* **DIRECTIONS**:
Write out each record below exactly as it appears, with no pictures.

=== Begin Enclosure ===

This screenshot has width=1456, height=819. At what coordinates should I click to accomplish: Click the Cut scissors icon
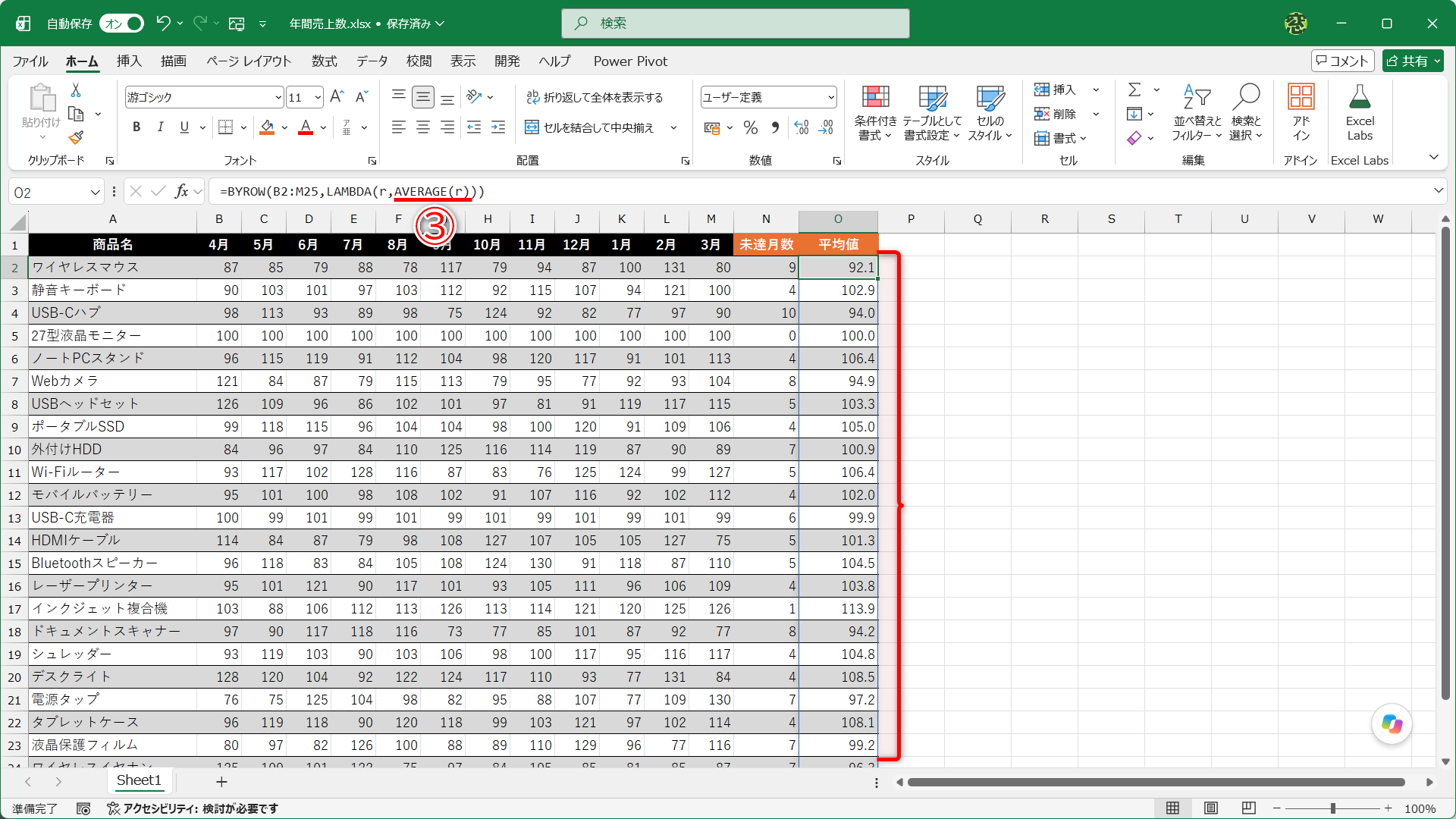tap(76, 90)
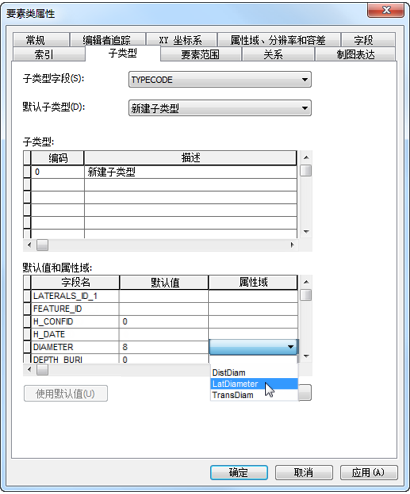410x494 pixels.
Task: Open the DIAMETER 属性域 dropdown arrow
Action: point(291,347)
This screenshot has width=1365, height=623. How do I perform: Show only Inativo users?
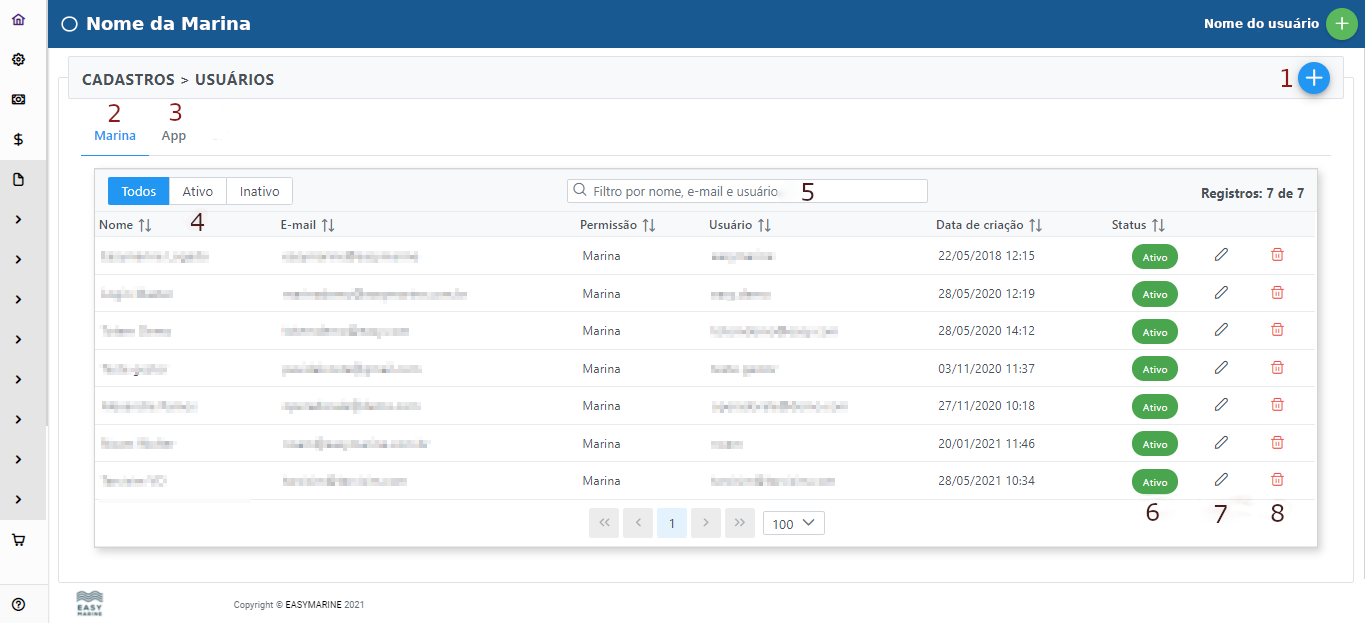click(x=259, y=191)
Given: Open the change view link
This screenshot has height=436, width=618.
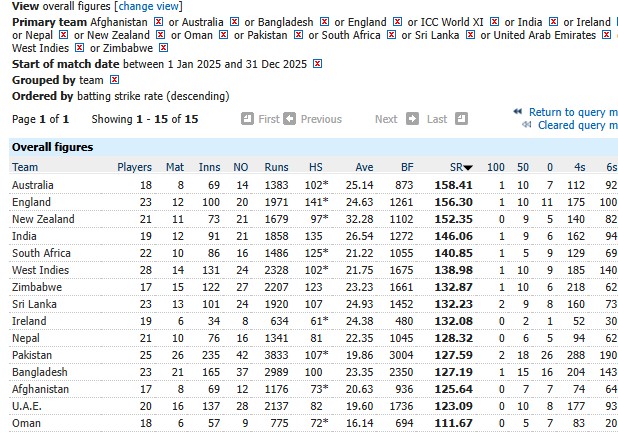Looking at the screenshot, I should click(149, 6).
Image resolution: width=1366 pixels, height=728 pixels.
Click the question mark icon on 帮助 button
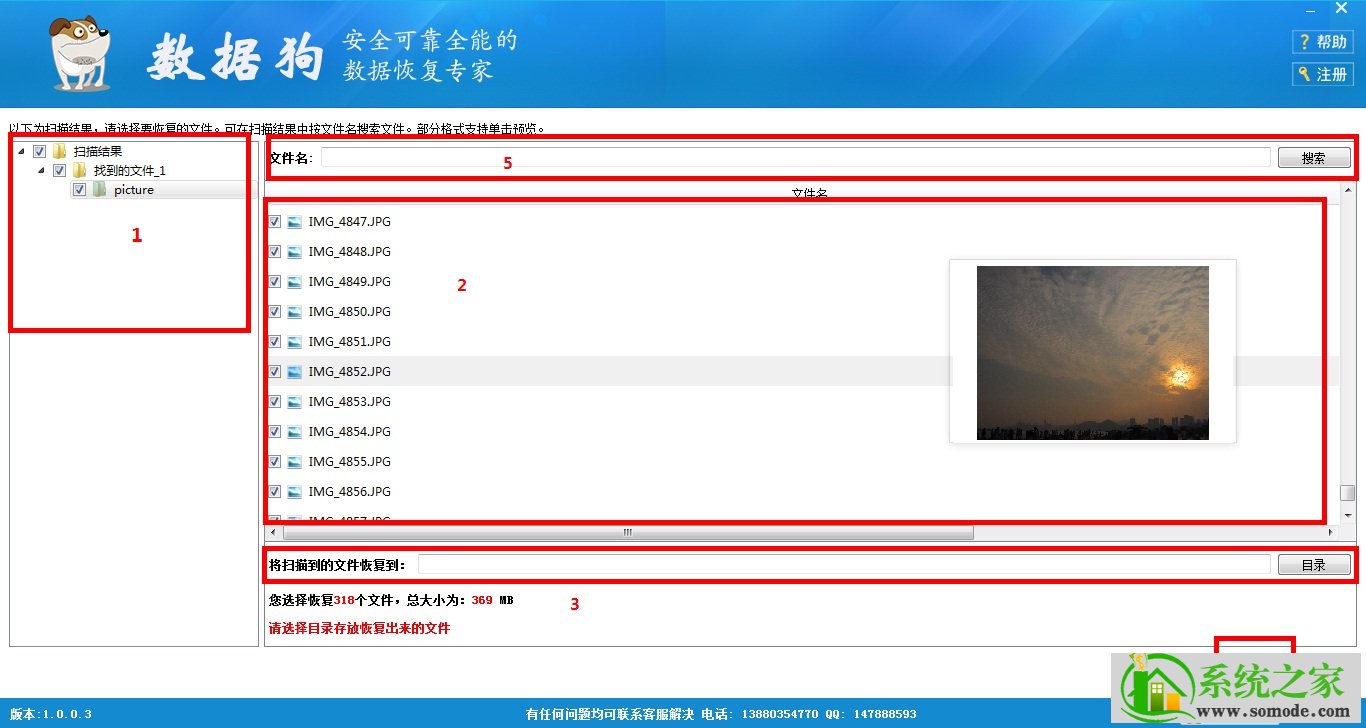tap(1304, 41)
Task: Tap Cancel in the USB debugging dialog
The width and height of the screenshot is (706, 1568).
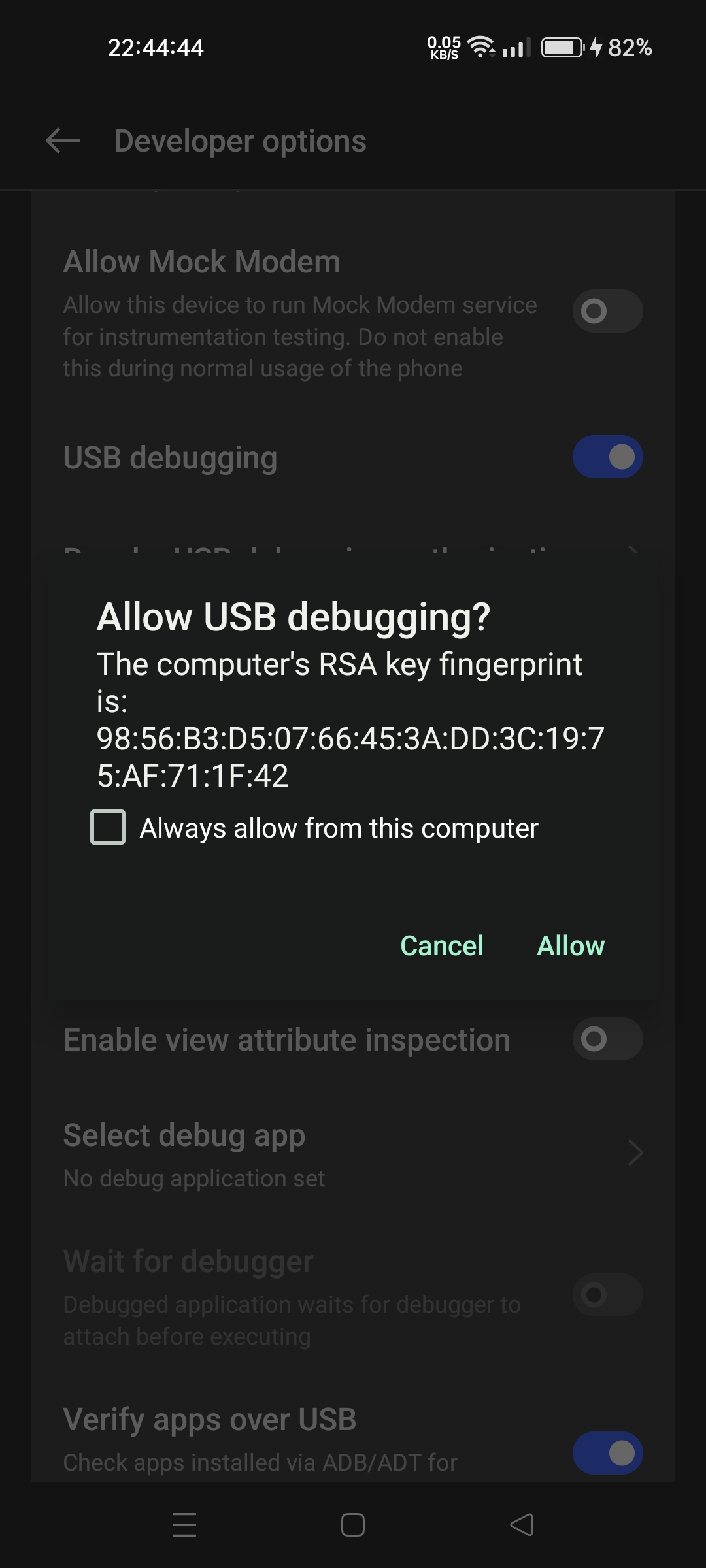Action: (442, 945)
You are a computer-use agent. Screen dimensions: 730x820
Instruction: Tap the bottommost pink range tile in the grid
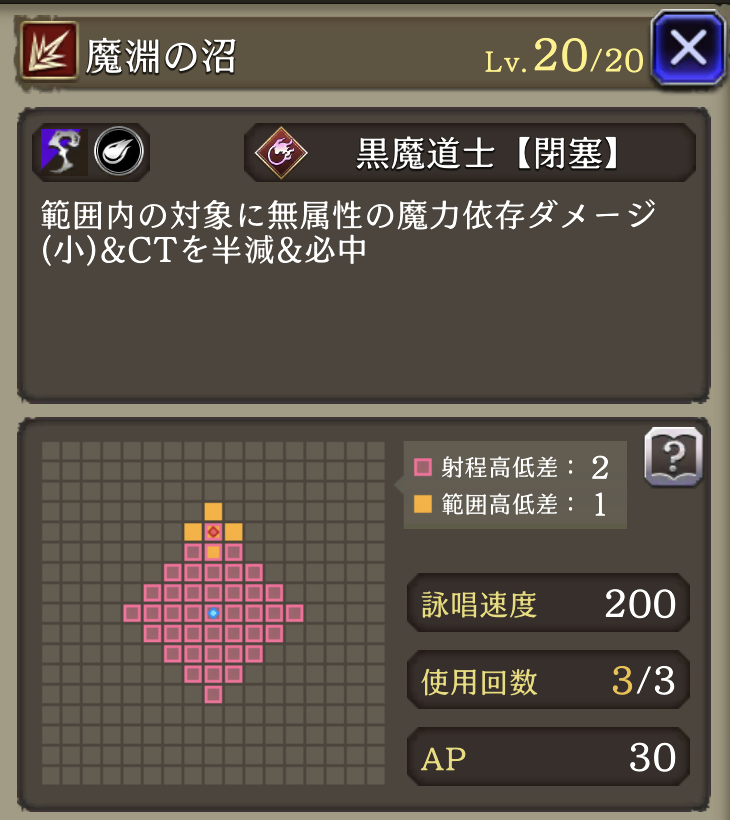(x=213, y=694)
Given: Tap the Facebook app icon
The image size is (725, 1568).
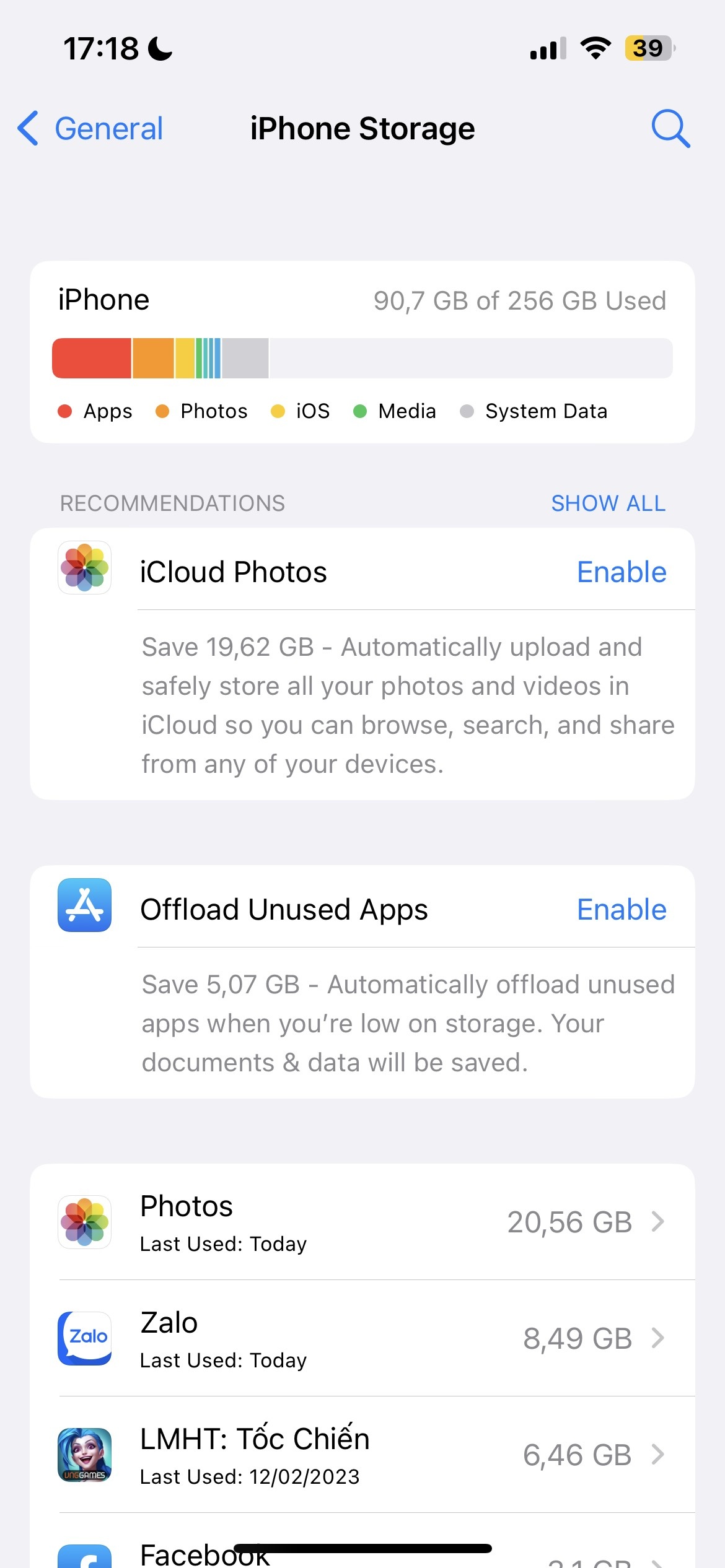Looking at the screenshot, I should 84,1556.

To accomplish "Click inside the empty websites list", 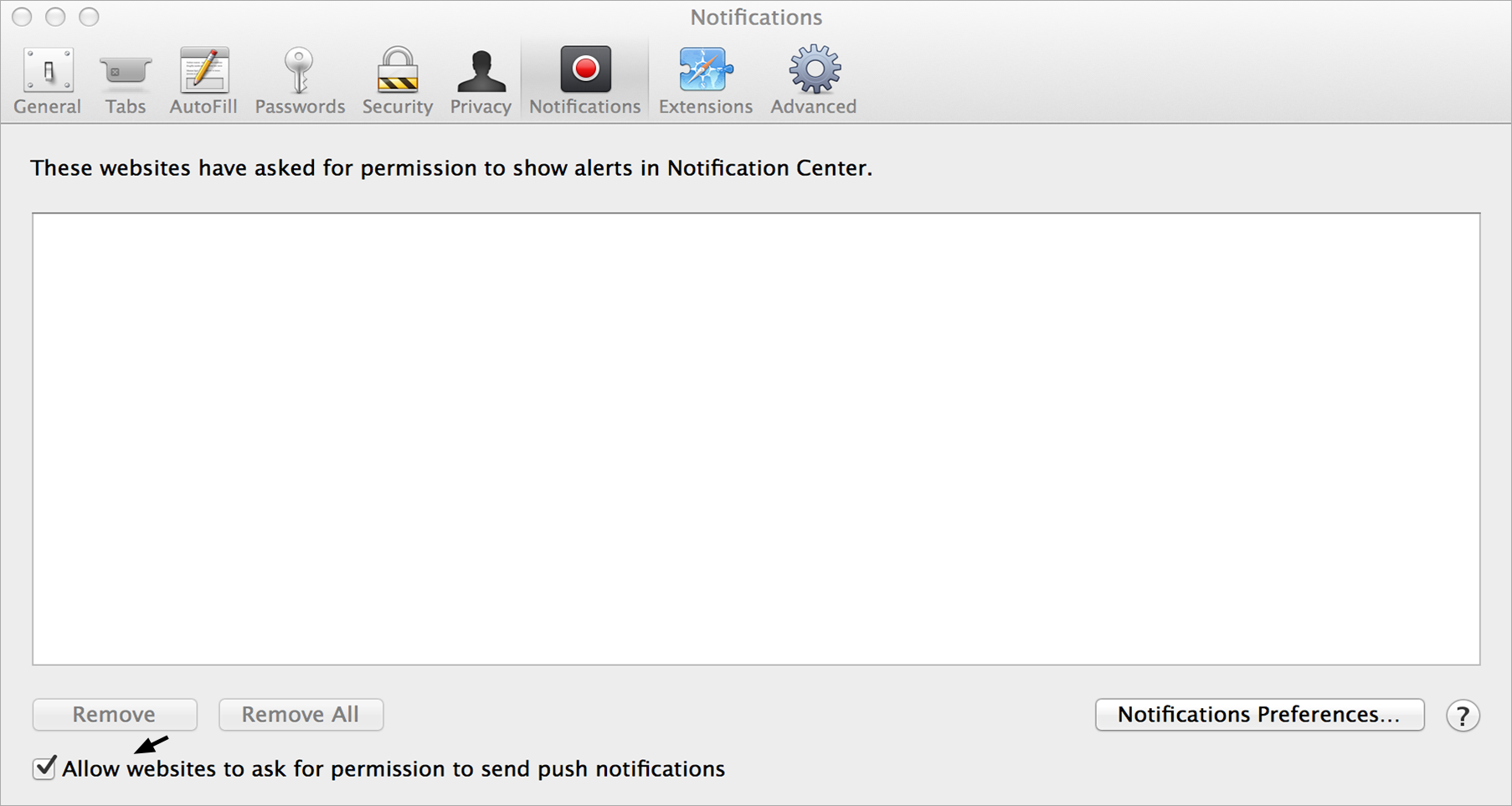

=== End Enclosure ===

* **RESULT OF THE EXERCISE**:
This screenshot has width=1456, height=819. At what coordinates should I click to accomplish: Click the Cut scissors icon
tap(76, 90)
410x494 pixels.
Task: Open the DIAMETER 属性域 dropdown arrow
Action: point(291,347)
This screenshot has width=1365, height=623. How do I perform: Show only Inativo users?
click(x=259, y=191)
Given: Open the change view link
This screenshot has height=436, width=618.
Looking at the screenshot, I should click(149, 6).
Image resolution: width=1366 pixels, height=728 pixels.
Click the question mark icon on 帮助 button
tap(1304, 41)
Task: Tap Cancel in the USB debugging dialog
The width and height of the screenshot is (706, 1568).
Action: (442, 945)
You are a computer-use agent. Screen dimensions: 730x820
Instruction: Tap the bottommost pink range tile in the grid
(x=213, y=694)
Given: Tap the Facebook app icon
The image size is (725, 1568).
Looking at the screenshot, I should 84,1556.

To accomplish "Click inside the empty websites list", 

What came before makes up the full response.